# Multiple Linear Regression
# Multiple Linear Regression is a statistical technique that uses several explanatory variables to predict the outcome of a response variable.
# The goal is to model the relationship between the explanatory and response variables by fitting a linear equation to observed data.
# The steps to perform multiple linear regression are almost identical to those of simple linear regression.
# The difference comes in when calculating the coefficients in the linear equation.
#
# Mathematically, it can be represented as:
# y = b0 + b1*x1 + b2*x2 + ... + bn*xn + E
# where:
# y is the dependent variable.
# b0 is the y-intercept.
# b1, b2, ..., bn are the coefficients of the independent variables x1, x2, ..., xn.
# E is the error term.
# The coefficients b1, b2, ..., bn represent the change in the dependent variable y for a one-unit change in the respective independent variables.
# The Trees Dataset
# The trees dataset is a built-in dataset in the R programming language
# that measures the girth, height, and volume of timber in 31 felled black cherry trees.

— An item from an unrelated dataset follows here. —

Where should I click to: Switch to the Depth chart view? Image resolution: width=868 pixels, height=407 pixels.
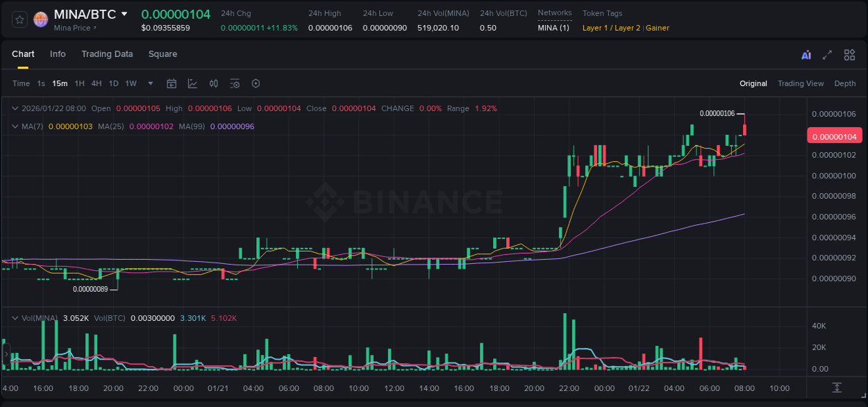click(x=844, y=83)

# The dataset contains three variables:
# Girth (the tree diameter in inches),
# Height (the tree height in feet), and
# Volume (the timber volume in cubic feet).
#
# Girth: It is the diameter of the tree (in inches) at 4 ft 6 in above the ground.

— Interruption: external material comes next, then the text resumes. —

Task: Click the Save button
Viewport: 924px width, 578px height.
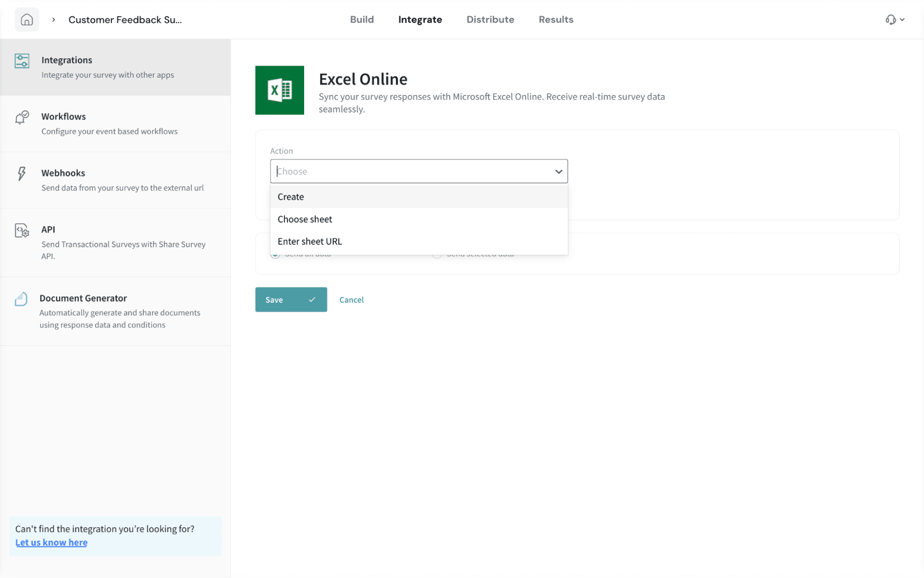Action: tap(291, 300)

# Height: It is the height of the tree (in feet).
# Volume: It is the volume of timber in the tree (in cubic feet), and it's the variable we are interested in predicting.
#
# This dataset is often used to demonstrate regression analysis in R.
# Multiple Linear Regression with the Trees Dataset
# When we perform a Multiple Linear Regression analysis using the trees dataset,
# we're trying to create a model that can predict the Volume of a tree given its Girth and Height.
#
# This can be useful in the timber industry, where understanding the potential volume yield of a tree
# based on its measurable characteristics can assist in planning and decision-making.
#
# Our regression model will use Volume as the dependent variable,
# and Girth and Height as independent variables.
#
# In the next steps, we'll load the trees dataset, perform exploratory data analysis,
# create the regression model, and interpret the results,
# with the goal of predicting a tree's timber volume based on its girth and height.
# Volume = b0 + b1*Girth + b2*Height + E
#
# Where:
#
# Volume is the dependent variable we want to predict.
# Girth and Height are the independent variables.
# b0 is the y-intercept, i.e., the value of Volume when both Girth and Height are 0.
# b1 is the coefficient for Girth, representing the change in Volume for a one-unit change in Girth, assuming Height is held constant.
# b2 is the coefficient for Height, representing the change in Volume for a one-unit change in Height, assuming Girth is held constant.
# E is the error term, representing the difference between the actual and predicted values of Volume.
# It captures the variability in Volume that cannot be explained by Girth and Height.
#Load the Dataset
data(trees)
#Look at the first few rows of the dataset
head(trees)
## Girth Height Volume
## 1 8.3 70 10.3
## 2 8.6 65 10.3
## 3 8.8 63 10.2
## 4 10.5 72 16.4
## 5 10.7 81 18.8
## 6 10.8 83 19.7
# Fit the multiple linear regression model
model <- lm(Volume ~ Girth + Height, data = trees)
#show the model
#Volume = b0 + b1*Girth + b2*Height + E
print(model)
##
## Call:
## lm(formula = Volume ~ Girth + Height, data = trees)
##
## Coefficients:
## (Intercept) Girth Height
## -57.9877 4.7082 0.3393
summary(model)
##
## Call:
## lm(formula = Volume ~ Girth + Height, data = trees)
##
## Residuals:
## Min 1Q Median 3Q Max
## -6.4065 -2.6493 -0.2876 2.2003 8.4847
##
## Coefficients:
## Estimate Std. Error t value Pr(>|t|)
## (Intercept) -57.9877 8.6382 -6.713 2.75e-07 ***
## Girth 4.7082 0.2643 17.816 < 2e-16 ***
## Height 0.3393 0.1302 2.607 0.0145 *
## ---
## Signif. codes: 0 '***' 0.001 '**' 0.01 '*' 0.05 '.' 0.1 ' ' 1
##
## Residual standard error: 3.882 on 28 degrees of freedom
## Multiple R-squared: 0.948, Adjusted R-squared: 0.9442
## F-statistic: 255 on 2 and 28 DF, p-value: < 2.2e-16
#show the coefficients only
coef(model)
## (Intercept) Girth Height
## -57.9876589 4.7081605 0.3392512
#Store the coefficients into variables
b0=model$coefficients[[1]]
b1=model$coefficients[[2]]
b2=model$coefficients[[3]]
# Calculate volume in cubic feet for a Girth of 12 inches and Height of 65 feet
# Using the above model
Girth=12
Height=65
# predict manually using Volume = b0 + b1*Girth + b2*Height + E
nuvolume=b0+b1*Girth+b2*Height
print(nuvolume)
## [1] 20.5616
# use predict command for the same
newtree=data.frame(Girth=12,Height=65)
newvolume=predict(model,newtree)
print(newvolume)
## 1
## 20.5616
#Exercise01
#create a multiple linear model for mtcars dataset
#model <- lm(mpg~disp+hp+wt, data = mtcars)
#Exercise02
# Let us see the correlation matrix
# M<-cor(trees)
# # Install corrplot from Tools>Install Packages
# library(corrplot)
# corrplot(M, method="circle")
# corrplot(M, method="pie")
# corrplot(M, method="color")
# corrplot(M, method="number")